I’m rather fond of Agatha Christie’s short story, “The King of Clubs”, which centres around a glamorous dancer stumbling into the midst of an ordinary middle-class English family after witnessing a murder. It’s great. Go read it. The family’s name is Oglander, and the lawyer in Unnatural Ends was named James Oglander as an homage to this story.
But what I want to talk about here is something so prosaic that it normally flies under the radar of literary discussion, and that’s the family setup we’re presented with. The “ordinary middle-class” Oglanders consist of a married couple and their two adult children (a son and a daughter) living under the same roof; both father and son work, while mother and daughter stay home. They also have a maid. It’s impressed on the reader that this is all very ordinary and typical. Doubtless, the kids would have left home when they married, or if circumstances drew them elsewhere, but it wasn’t expected of them. To leave or not to leave, both are not so much “socially acceptable” as socially unremarkable.
Expectations are different now. Today, the adult children would assuredly not be living at home. Daughter would also be working. There would be no maid, though there might be other modern expenses to take her place. In 1923 when the story was first published, this was a family drawing two salaries while paying for one residence. Today, it would be a family drawing three salaries while paying for three residences.
I suspect that expectations changed because of western prosperity in the years following WW2. It enabled young people to leave the house not because their work demanded it or because they were starting a new family, but simply because they could. Moving out became a rite of adulthood, with the implication that one who still lived with their parents was not a proper adult.

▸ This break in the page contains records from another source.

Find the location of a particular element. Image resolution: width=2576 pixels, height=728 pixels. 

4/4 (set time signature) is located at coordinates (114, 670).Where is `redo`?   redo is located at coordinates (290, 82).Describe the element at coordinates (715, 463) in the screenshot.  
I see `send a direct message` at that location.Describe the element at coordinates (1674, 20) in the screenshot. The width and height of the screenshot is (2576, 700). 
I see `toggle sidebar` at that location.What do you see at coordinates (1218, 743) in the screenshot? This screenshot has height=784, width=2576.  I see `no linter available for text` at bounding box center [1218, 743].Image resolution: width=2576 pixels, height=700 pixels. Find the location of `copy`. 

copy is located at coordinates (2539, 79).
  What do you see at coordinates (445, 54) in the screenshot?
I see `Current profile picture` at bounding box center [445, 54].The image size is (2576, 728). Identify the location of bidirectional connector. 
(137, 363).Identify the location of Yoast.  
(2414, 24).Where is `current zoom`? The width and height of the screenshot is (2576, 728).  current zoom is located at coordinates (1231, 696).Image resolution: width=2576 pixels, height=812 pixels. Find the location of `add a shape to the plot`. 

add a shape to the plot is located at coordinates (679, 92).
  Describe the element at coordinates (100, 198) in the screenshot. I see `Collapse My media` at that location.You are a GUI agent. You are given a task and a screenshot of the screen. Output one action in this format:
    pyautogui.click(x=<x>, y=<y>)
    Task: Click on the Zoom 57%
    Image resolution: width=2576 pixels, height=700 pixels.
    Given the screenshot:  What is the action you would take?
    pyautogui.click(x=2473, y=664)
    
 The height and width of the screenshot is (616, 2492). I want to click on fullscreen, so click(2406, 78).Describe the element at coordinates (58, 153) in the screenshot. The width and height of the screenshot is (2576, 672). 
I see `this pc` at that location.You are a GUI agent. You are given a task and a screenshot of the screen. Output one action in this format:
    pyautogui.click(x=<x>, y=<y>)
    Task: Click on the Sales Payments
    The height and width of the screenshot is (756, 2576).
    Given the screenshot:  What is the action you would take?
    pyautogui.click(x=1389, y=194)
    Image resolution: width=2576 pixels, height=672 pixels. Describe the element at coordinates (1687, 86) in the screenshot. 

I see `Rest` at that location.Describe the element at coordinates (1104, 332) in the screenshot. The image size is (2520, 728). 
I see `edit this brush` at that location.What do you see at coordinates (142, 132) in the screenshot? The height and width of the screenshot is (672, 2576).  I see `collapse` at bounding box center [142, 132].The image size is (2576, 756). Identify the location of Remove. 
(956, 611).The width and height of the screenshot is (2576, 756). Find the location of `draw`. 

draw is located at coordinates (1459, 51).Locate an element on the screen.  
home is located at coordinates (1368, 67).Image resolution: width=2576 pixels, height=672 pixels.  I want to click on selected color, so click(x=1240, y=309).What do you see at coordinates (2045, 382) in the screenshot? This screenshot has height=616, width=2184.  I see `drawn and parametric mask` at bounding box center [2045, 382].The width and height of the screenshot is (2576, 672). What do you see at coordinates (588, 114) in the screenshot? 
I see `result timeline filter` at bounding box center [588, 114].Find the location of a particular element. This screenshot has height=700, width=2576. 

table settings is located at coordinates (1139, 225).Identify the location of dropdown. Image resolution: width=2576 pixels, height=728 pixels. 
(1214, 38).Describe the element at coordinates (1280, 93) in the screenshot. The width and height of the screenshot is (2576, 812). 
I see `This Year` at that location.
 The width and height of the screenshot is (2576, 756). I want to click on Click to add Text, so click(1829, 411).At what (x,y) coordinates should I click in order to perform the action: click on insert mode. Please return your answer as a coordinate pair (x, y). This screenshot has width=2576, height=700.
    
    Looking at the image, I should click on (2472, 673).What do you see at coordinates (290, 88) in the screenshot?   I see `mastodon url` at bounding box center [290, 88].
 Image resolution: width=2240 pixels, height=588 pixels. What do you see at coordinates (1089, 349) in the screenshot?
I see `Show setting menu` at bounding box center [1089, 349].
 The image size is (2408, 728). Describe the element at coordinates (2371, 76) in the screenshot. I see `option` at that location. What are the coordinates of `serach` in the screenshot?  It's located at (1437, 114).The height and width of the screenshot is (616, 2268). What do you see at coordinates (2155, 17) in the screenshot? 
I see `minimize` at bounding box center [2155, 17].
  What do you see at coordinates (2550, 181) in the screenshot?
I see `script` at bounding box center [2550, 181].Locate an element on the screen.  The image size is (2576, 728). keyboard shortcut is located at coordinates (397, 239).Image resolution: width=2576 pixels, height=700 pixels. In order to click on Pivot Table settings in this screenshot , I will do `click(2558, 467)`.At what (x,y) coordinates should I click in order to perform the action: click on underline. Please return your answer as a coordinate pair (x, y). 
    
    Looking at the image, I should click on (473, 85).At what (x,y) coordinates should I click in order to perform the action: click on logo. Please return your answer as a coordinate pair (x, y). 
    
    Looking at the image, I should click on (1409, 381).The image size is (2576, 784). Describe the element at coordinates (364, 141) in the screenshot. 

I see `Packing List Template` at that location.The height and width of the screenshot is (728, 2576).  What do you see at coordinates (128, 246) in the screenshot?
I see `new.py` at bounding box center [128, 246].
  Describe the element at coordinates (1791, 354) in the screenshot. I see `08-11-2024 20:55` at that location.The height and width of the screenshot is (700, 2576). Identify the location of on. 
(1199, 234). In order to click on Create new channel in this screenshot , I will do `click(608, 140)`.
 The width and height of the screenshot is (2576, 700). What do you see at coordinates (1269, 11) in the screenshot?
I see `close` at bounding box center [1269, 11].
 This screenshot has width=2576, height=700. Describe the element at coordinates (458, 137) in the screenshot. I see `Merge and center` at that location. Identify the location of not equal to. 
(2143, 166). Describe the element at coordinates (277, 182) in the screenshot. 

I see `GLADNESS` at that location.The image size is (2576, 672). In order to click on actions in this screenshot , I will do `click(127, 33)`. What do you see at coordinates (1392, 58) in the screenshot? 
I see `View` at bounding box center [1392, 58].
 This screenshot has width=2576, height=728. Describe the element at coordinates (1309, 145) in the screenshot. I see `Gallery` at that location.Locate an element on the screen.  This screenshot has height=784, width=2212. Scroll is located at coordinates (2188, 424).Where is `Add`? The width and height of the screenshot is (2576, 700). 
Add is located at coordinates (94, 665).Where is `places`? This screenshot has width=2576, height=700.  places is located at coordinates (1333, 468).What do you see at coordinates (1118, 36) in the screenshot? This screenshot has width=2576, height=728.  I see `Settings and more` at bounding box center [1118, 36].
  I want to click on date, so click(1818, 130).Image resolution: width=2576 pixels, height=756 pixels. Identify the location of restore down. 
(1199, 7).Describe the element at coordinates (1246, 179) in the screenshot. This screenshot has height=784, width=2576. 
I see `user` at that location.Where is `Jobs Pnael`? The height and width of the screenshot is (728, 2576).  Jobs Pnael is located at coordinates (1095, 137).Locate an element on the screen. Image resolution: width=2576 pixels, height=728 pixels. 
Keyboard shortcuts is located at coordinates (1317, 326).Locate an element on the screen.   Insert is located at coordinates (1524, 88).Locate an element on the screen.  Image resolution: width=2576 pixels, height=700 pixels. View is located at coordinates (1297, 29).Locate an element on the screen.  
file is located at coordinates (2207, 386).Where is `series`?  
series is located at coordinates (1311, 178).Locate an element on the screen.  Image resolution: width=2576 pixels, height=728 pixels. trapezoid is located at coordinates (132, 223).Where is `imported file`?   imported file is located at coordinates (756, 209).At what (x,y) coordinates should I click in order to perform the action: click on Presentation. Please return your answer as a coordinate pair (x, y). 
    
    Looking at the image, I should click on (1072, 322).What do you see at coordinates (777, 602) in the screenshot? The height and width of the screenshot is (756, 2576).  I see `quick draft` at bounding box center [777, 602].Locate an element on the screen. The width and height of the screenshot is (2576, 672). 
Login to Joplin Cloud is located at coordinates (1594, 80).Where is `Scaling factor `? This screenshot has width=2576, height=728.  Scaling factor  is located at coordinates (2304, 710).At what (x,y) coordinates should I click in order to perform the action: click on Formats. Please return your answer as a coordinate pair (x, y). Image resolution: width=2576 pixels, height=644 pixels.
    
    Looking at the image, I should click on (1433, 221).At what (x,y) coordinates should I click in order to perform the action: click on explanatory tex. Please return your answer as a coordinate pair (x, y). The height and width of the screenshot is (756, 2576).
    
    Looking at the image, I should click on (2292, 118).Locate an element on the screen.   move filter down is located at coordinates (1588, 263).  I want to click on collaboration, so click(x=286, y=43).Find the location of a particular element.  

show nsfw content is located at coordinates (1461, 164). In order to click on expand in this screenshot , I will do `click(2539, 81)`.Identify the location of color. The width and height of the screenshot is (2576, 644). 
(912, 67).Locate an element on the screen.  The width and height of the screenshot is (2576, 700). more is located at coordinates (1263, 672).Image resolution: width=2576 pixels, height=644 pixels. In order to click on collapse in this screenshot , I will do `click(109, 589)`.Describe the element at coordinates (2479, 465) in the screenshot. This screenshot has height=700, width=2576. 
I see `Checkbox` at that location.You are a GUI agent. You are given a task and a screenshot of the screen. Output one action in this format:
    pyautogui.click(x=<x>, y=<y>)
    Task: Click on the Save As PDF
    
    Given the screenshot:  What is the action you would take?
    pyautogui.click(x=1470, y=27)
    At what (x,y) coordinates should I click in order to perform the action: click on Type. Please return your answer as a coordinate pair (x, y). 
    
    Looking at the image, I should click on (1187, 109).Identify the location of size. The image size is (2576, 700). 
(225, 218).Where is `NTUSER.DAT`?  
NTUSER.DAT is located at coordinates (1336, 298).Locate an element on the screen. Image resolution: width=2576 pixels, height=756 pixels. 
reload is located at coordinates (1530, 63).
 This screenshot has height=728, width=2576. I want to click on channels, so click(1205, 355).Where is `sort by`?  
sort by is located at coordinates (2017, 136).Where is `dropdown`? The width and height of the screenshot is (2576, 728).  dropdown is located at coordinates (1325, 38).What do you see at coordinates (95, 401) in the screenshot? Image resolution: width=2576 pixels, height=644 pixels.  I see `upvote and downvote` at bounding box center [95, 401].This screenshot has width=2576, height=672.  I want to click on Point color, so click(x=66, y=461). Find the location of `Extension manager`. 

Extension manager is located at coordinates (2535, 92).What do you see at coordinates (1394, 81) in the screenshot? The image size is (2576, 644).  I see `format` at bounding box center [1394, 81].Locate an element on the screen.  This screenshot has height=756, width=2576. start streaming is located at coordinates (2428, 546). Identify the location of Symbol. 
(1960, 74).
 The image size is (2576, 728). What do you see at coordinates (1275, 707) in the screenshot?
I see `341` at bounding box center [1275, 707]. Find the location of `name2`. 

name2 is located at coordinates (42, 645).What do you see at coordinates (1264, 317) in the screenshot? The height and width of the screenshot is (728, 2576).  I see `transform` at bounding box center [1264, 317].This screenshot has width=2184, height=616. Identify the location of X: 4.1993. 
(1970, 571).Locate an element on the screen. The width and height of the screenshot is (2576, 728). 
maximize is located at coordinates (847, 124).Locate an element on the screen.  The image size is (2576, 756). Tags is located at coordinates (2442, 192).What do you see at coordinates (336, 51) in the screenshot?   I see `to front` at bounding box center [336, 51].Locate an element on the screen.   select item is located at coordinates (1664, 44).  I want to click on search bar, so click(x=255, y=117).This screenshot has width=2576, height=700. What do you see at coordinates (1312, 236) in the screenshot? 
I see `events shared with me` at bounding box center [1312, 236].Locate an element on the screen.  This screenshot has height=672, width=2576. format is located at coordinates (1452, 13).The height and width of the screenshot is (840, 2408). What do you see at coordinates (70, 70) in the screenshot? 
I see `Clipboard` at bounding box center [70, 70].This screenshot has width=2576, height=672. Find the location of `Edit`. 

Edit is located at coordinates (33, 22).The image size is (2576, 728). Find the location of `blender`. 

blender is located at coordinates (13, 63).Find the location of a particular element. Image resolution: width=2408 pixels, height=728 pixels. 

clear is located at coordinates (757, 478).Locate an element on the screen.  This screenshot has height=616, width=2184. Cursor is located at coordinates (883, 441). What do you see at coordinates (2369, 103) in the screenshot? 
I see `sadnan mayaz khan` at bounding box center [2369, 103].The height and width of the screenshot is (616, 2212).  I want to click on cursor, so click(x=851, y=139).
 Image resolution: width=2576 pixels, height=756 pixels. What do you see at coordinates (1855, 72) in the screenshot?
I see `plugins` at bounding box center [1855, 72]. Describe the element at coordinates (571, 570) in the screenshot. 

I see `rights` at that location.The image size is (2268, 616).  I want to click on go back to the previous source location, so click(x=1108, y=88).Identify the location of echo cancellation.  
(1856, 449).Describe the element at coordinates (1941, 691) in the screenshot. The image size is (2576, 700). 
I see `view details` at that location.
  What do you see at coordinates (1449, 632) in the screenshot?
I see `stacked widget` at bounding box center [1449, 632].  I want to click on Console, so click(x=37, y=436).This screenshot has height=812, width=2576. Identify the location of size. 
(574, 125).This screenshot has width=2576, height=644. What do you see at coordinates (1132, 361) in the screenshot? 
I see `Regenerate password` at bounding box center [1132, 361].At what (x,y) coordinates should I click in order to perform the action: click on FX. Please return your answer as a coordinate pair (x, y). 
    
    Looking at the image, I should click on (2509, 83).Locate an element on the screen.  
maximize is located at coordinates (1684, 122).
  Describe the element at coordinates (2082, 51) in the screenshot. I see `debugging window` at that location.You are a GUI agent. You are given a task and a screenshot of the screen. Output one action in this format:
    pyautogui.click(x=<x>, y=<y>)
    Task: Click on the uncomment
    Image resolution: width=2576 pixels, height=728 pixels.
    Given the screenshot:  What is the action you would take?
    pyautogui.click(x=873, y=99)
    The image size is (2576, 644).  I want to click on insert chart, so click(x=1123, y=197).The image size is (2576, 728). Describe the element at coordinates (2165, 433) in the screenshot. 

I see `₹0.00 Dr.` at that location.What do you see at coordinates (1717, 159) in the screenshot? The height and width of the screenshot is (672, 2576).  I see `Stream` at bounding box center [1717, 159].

Now, however, I’m seeing on social media that it has become increasingly difficult to leave the family home. Earning power has not kept up with inflation or the cost of housing. Are more young people today remaining at home with their parents as a result? Perhaps, like young Oglander, saving up their pay cheques and establishing their careers first? If not, they probably should. I rather get the impression that the new financial reality is less a matter of “things getting harder” and more a matter of “things returning to normal despite expectations born of an abnormally prosperous era.”